# Information requested about the Puritan Board



## Chad Hutson (Jun 18, 2019)

I hope that someone here can help me get some information. I have an assignment for a Psychology of Social Media class that requires the use of social media (hence the recent activity here!). The assignment requires the following (in part):

A well-researched historical background of the app citing evidence from reputable sources.
Describe the app's inception including who developed the idea and technology and how the process of developing and launching the app played out.
Describe any relevant innovations, transformations, and/or evolution in its design, functionality, and use.
My intention for choosing _The Puritan Board_ as my social media app is so that gospel light might shine in an otherwise dark environment. The disadvantage for choosing it is that there is not a lot of available information about it. Any assistance would be greatly appreciated.

Thank you in advance.
Chad

Reactions: Rejoicing 1


----------



## jw (Jun 18, 2019)

Are you planning to use information from users, posts, _etc._ in his paper?


----------



## Jake (Jun 18, 2019)

You're in the right category to do some digging. It will be more wading through primary sources though:  

https://www.puritanboard.com/forums/updates-information.26/

There are also some interesting posts in this thread. Matthew McMahon founded the site, so you can see his posts in particular:

https://www.puritanboard.com/threads/history-of-the-puritan-board.54753/


----------



## Chad Hutson (Jun 18, 2019)

Joshua said:


> Does this mean he plans to use information from users, posts, _etc._ in his paper?

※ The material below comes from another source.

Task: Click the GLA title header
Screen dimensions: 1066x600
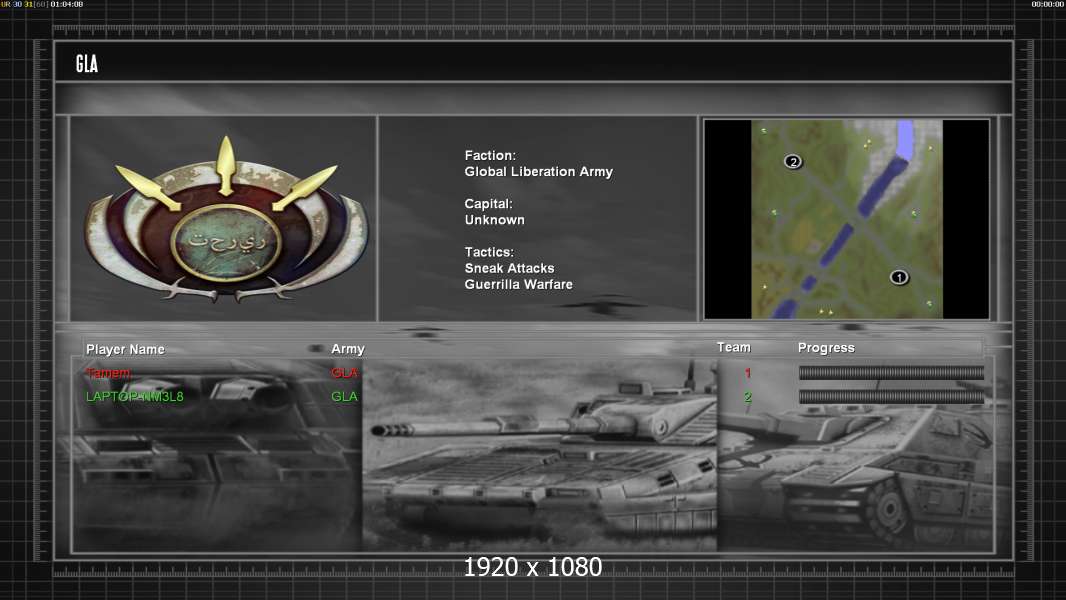Action: pos(87,64)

Absolutely not! It has to do with the use of the medium and its effect on the user (me). I simply mean to imply that when the professor reads _*my*_ posts or checks the board itself (anyone can do that anyway) he might see material that is drastically different than what is commonly seen in social media.
*Instructions:*
Throughout the semester you will be using a new social media tool/app that you have never used before and that you are unfamiliar with. You will use this new social media tool/app *every day* throughout the semester, noting anecdotal evidences of your experiences with the tool and conducting extensive research (using reputable sources including peer reviewed empirical research) about the uses and influences of the tool relating to the themes of the course. This will culminate in a 6-10 page term paper that includes the following:


----------



## Chad Hutson (Jun 18, 2019)

Jake said:


> You're in the right category to do some digging. It will be more wading through primary sources though:
> 
> https://www.puritanboard.com/forums/updates-information.26/
> 
> ...


Thank you brother!


----------



## Chad Hutson (Jun 18, 2019)

Joshua said:


> Are you planning to use information from users, posts, _etc._ in his paper?

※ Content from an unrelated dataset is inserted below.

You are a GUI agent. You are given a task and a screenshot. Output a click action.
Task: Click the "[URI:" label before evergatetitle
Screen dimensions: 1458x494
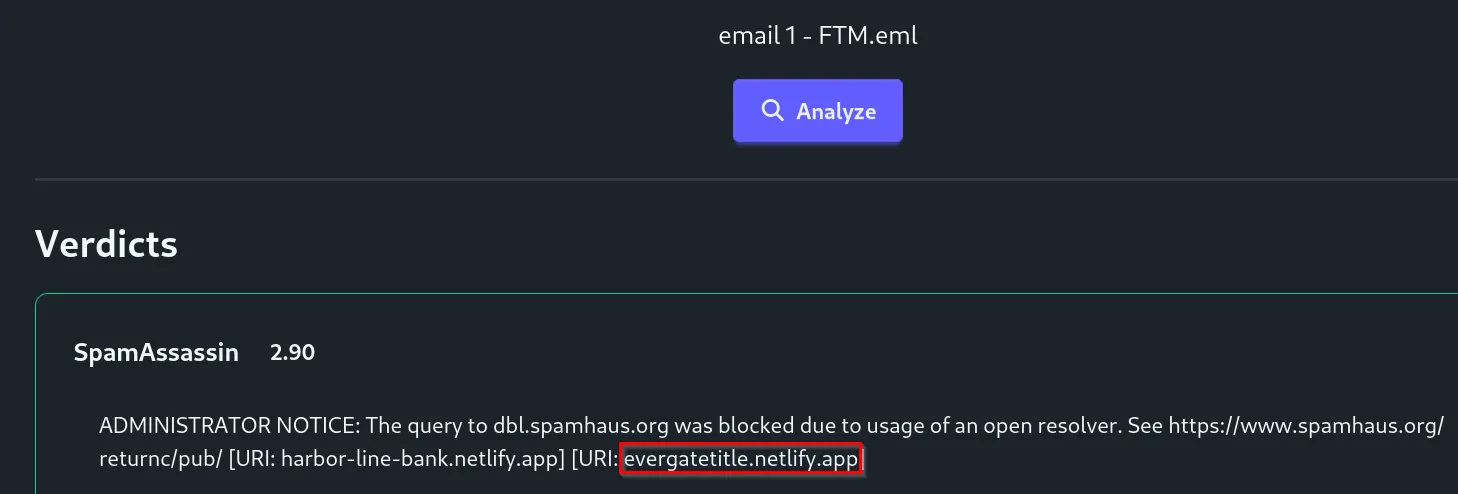[x=596, y=460]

I may have misunderstood your question. If so, I apologize. I will/can use information _provided_ to me by users since this board is different than most apps in the secular world. I'll take my lumps with the instructor if I have to, but I can't bring myself to defile my mind with the nonsensical and inane social media tools that are out there.


----------



## jw (Jun 18, 2019)

Just a clarifying question, not a charge or accusation.


----------



## Chad Hutson (Jun 18, 2019)

Joshua said:


> Just a clarifying question, not a charge or accusation.


Yeah, I don't want anyone to think I would be sharing their personal information or anything like that. Thanks, I appreciate this board and, oddly enough, am thankful for the assignment that gave me the push to actually sign up to use it.

Reactions: Like 1


----------



## py3ak (Jun 18, 2019)

In the description given, it sounds like you might need to consult some sources about the history of bulletin boards/forums. Currently, the PuritanBoard functions on the XenForo platform, but that was not always the case.


----------